Daniel pressed his cheek hard alongside his son’s. “Who did, big guy? Who?”
A medic staggered out through the door, his hands and his pants covered in blood. Another str
etcher behind him. Another face covered.
Gabe’s head fell back again, black curls on his daddy’s arm, the blood draining again from the boy’s face, his lips only just forming a handful of sounds before his eyes closed again: “They welcomed a stranger right in.”
Chapter 45
1822
Clutching a black valise, the gentleman stepped to the threshold of the Planter’s Hotel. As Emily watched, he lifted his face to the sky, only moments ago a deep, dazzling cerulean, now turning a deep navy as storm clouds gathered in the west.
She did not stare at the man at the threshold. But she could tell by watching the faces of passersby what they saw in looking at him.
Immaculately groomed, he wore a morning coat that cut away at the waist, and his black hair was oiled into curls that fell over his forehead. A bandage covered his neck and one side of his face. His right hand, too, was thickly bandaged to the wrist. Small boned for a man, there was something almost feminine about him, about the way he swung the valise, bent toward it as if to peer inside, then changed his mind and swung it again, all in one elegant movement.

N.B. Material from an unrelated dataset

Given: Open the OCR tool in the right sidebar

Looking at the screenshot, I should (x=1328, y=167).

“Spaniard, that one is,” said the proprietor of the Planter’s Hotel, following the gaze of a guest just checking in. “Don’t speak the language none. Touchy about having to have a private room way to the back of the place. Got hisself injured somehow—on the boat over, I reckon. Can’t hardly talk with the wound he got, and his hand’s bandaged so bad couldn’t hardly write his own name. Nothing but scribble. And you know them foreign names.”
The guest brushed dust from the beaver skin of his top hat. “An unfortunate injury. Poor man.”

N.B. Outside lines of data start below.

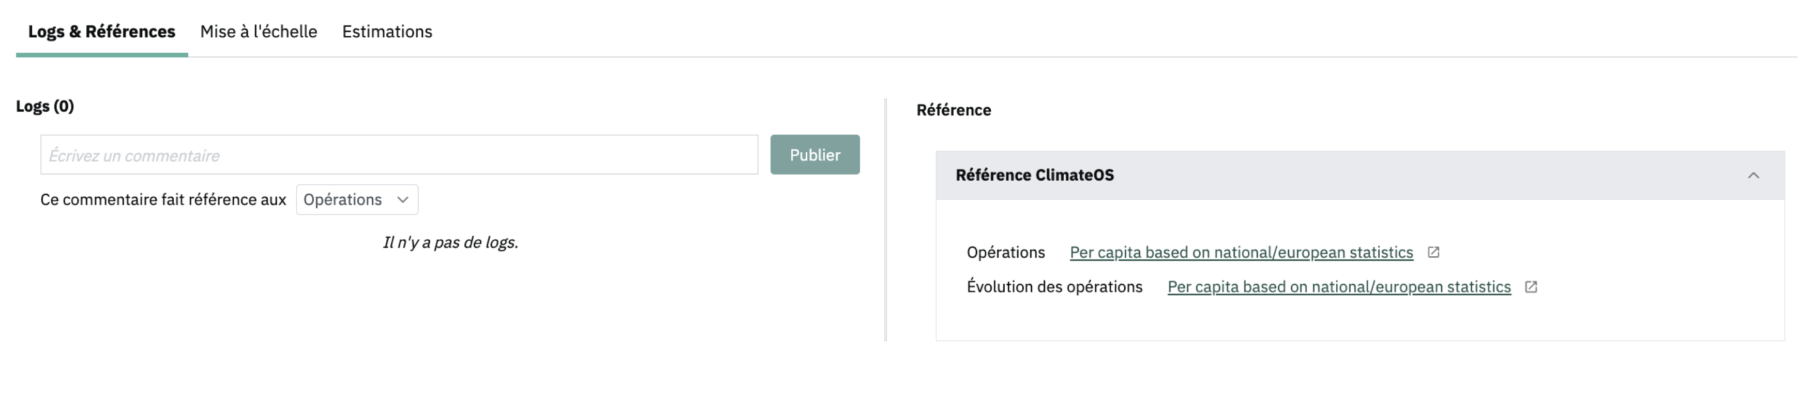Focus the Écrivez un commentaire field
The width and height of the screenshot is (1812, 407).
399,155
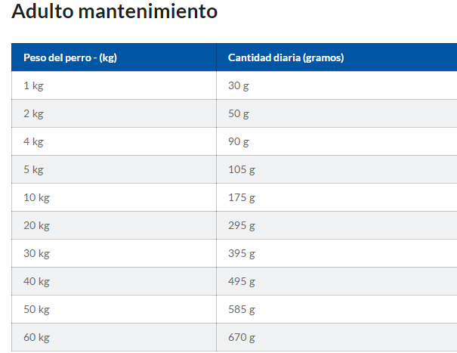Select the 4 kg row cell
Viewport: 457px width, 353px height.
pyautogui.click(x=33, y=141)
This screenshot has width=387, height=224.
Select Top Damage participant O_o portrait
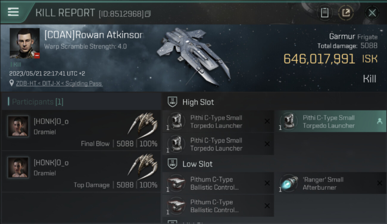(x=18, y=167)
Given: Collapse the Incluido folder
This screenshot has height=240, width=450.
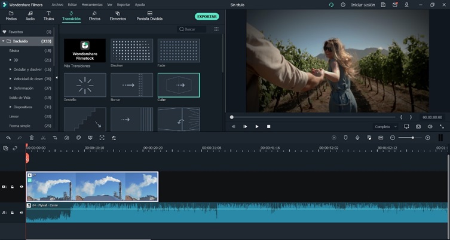Looking at the screenshot, I should point(4,41).
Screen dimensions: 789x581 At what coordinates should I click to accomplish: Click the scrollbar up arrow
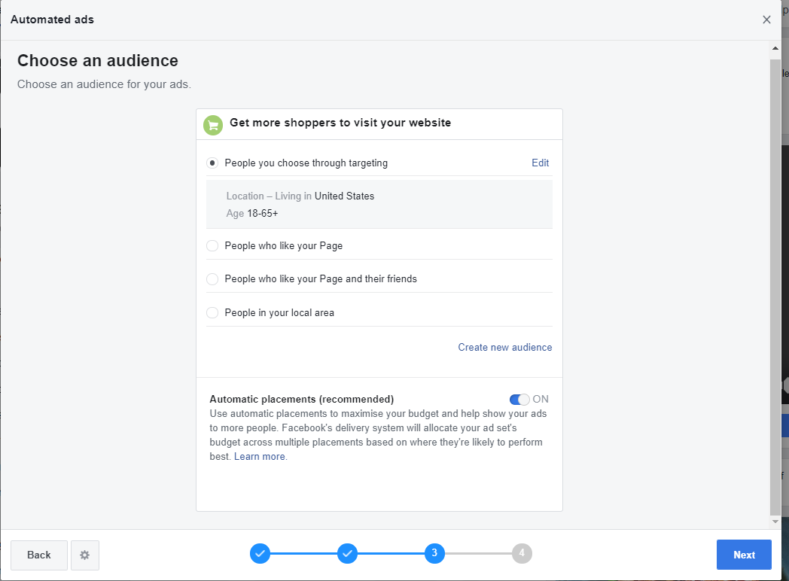(775, 49)
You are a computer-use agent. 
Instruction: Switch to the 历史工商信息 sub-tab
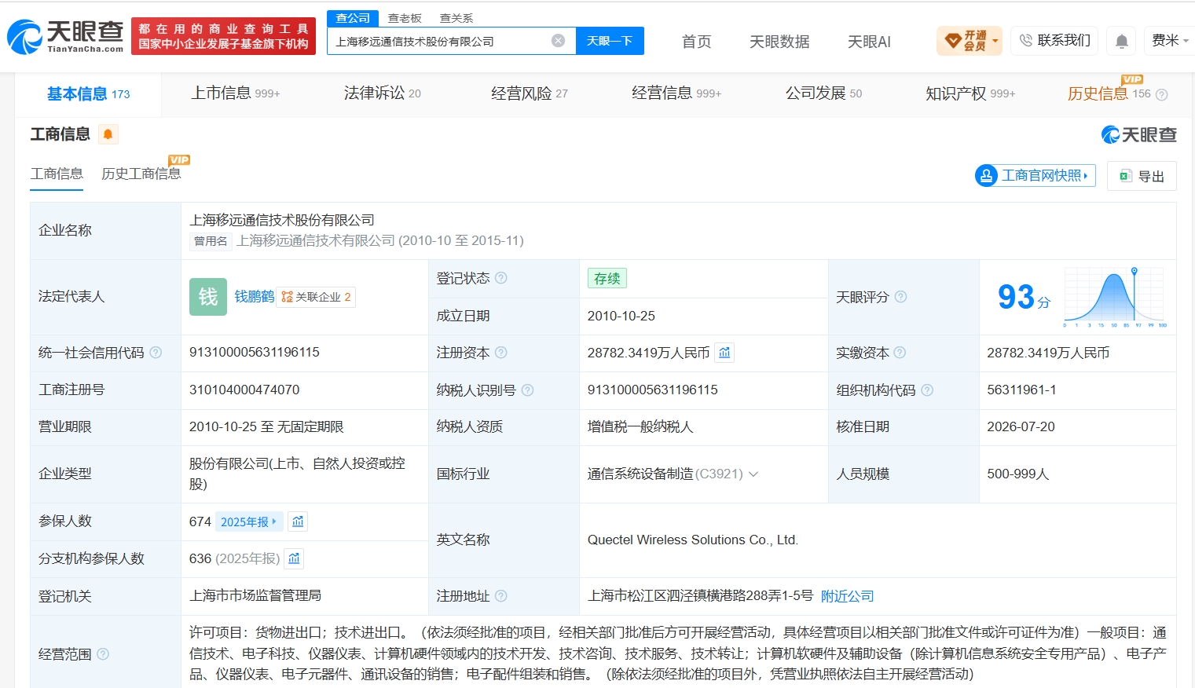141,174
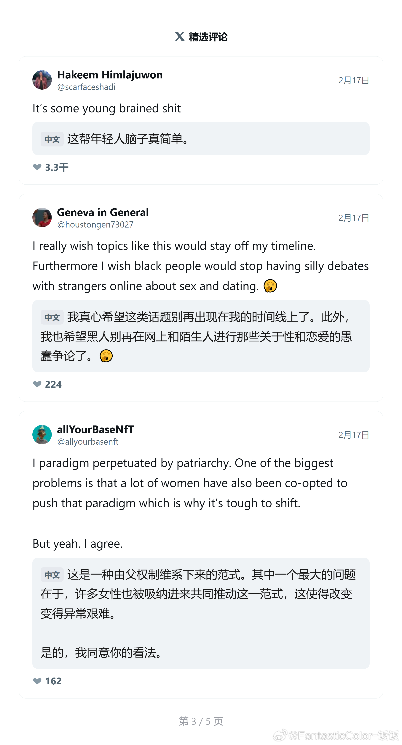This screenshot has width=402, height=745.
Task: Open the @houstongen73027 handle link
Action: [x=95, y=225]
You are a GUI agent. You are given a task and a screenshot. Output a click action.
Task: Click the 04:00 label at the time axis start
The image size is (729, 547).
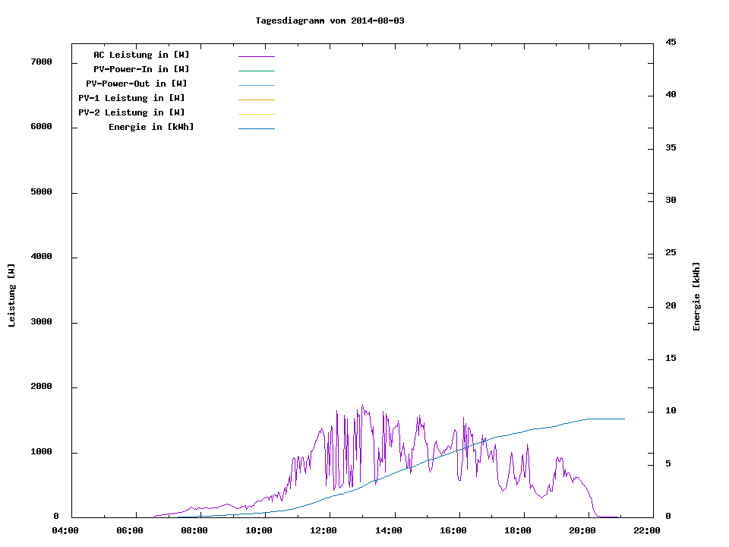coord(65,530)
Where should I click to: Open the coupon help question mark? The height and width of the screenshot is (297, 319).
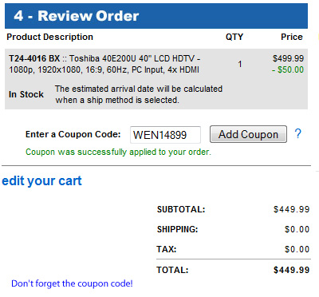(298, 133)
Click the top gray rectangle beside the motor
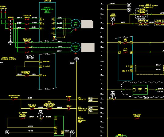The height and width of the screenshot is (137, 164). (x=87, y=24)
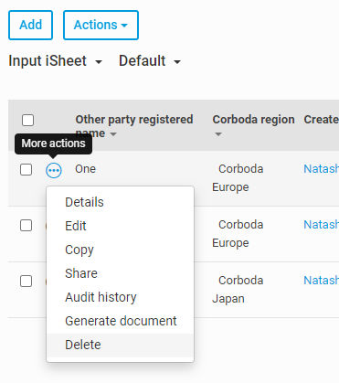Image resolution: width=339 pixels, height=383 pixels.
Task: Choose Generate document option
Action: tap(121, 321)
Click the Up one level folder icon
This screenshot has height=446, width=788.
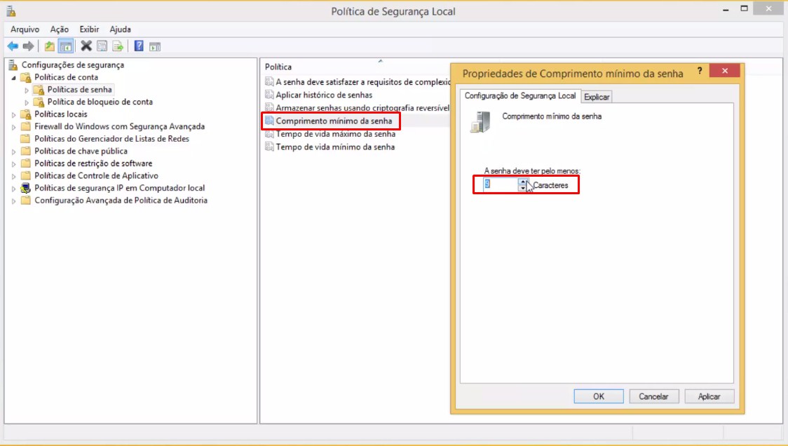pos(49,46)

The proprietor smirked. “Not too awful poor. Didn’t say a thing, not a whit, at the price for the best room. You know them Europe types. Got money to burn.”
“Hmm,” said the guest, unimpressed. He turned to examine the Spaniard for himself. “If you ask me, he needs a better tailor.”
The proprietor looked blankly back.
“And,” the guest continued, “I’ve never much trusted the swarthier denizens of Europe. Some of the Spaniards, you know, are infidels.”